**Task instructions:** After finding the line that holds "This screenshot has" below, set down that line and the rest through the final one exactly, leaving the pictures out.

**The data:**
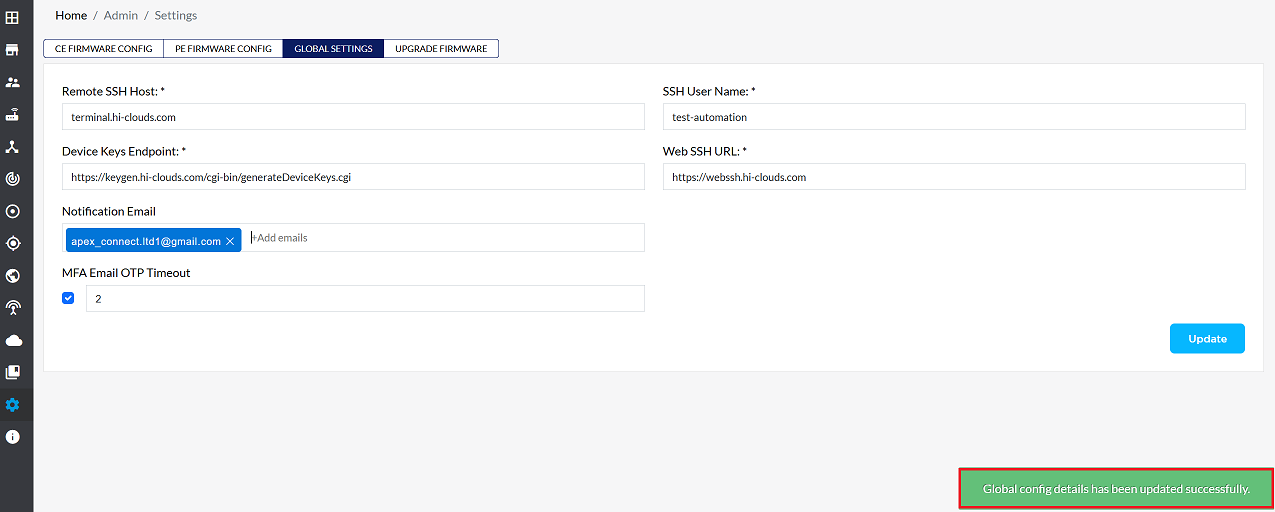Go to Home breadcrumb link
Screen dimensions: 1275x512
(x=71, y=15)
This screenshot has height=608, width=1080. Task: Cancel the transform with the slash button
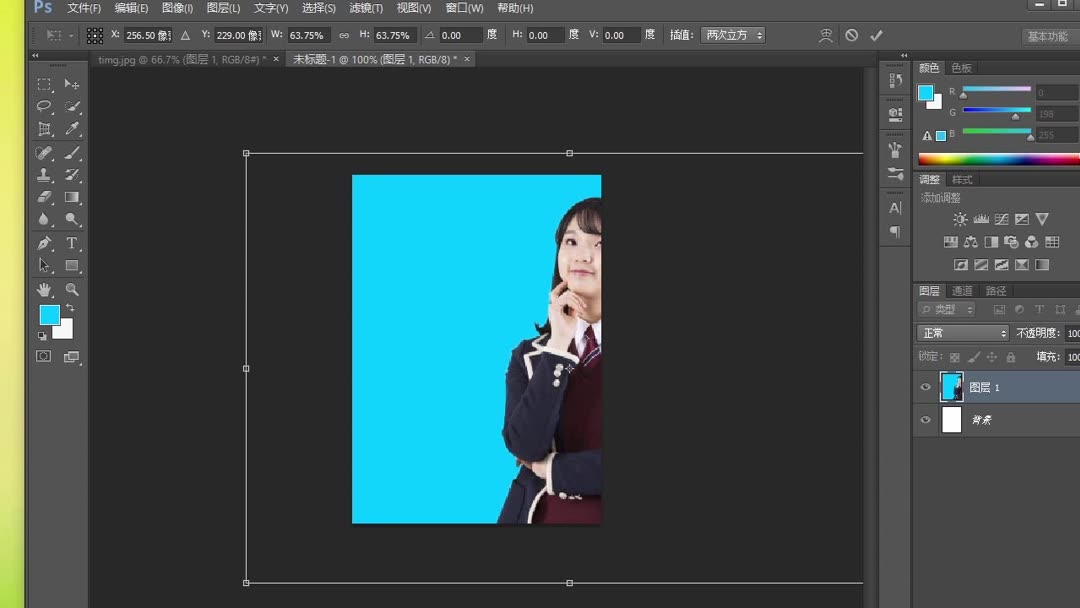[x=852, y=34]
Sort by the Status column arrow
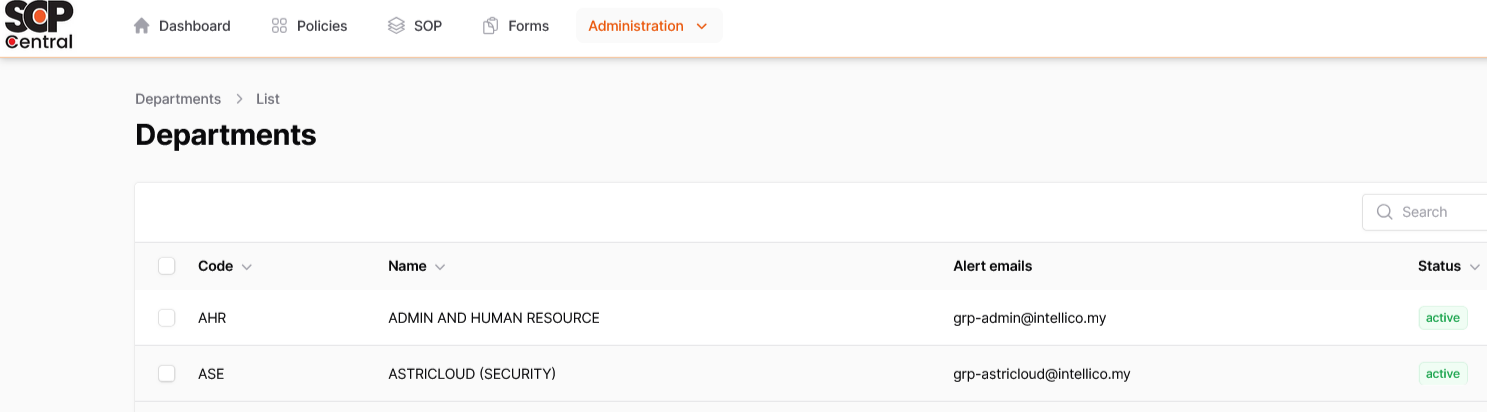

**Exercise result:**
This screenshot has height=608, width=1080. Task: Cancel the transform with the slash button
[x=852, y=34]
Sort by the Status column arrow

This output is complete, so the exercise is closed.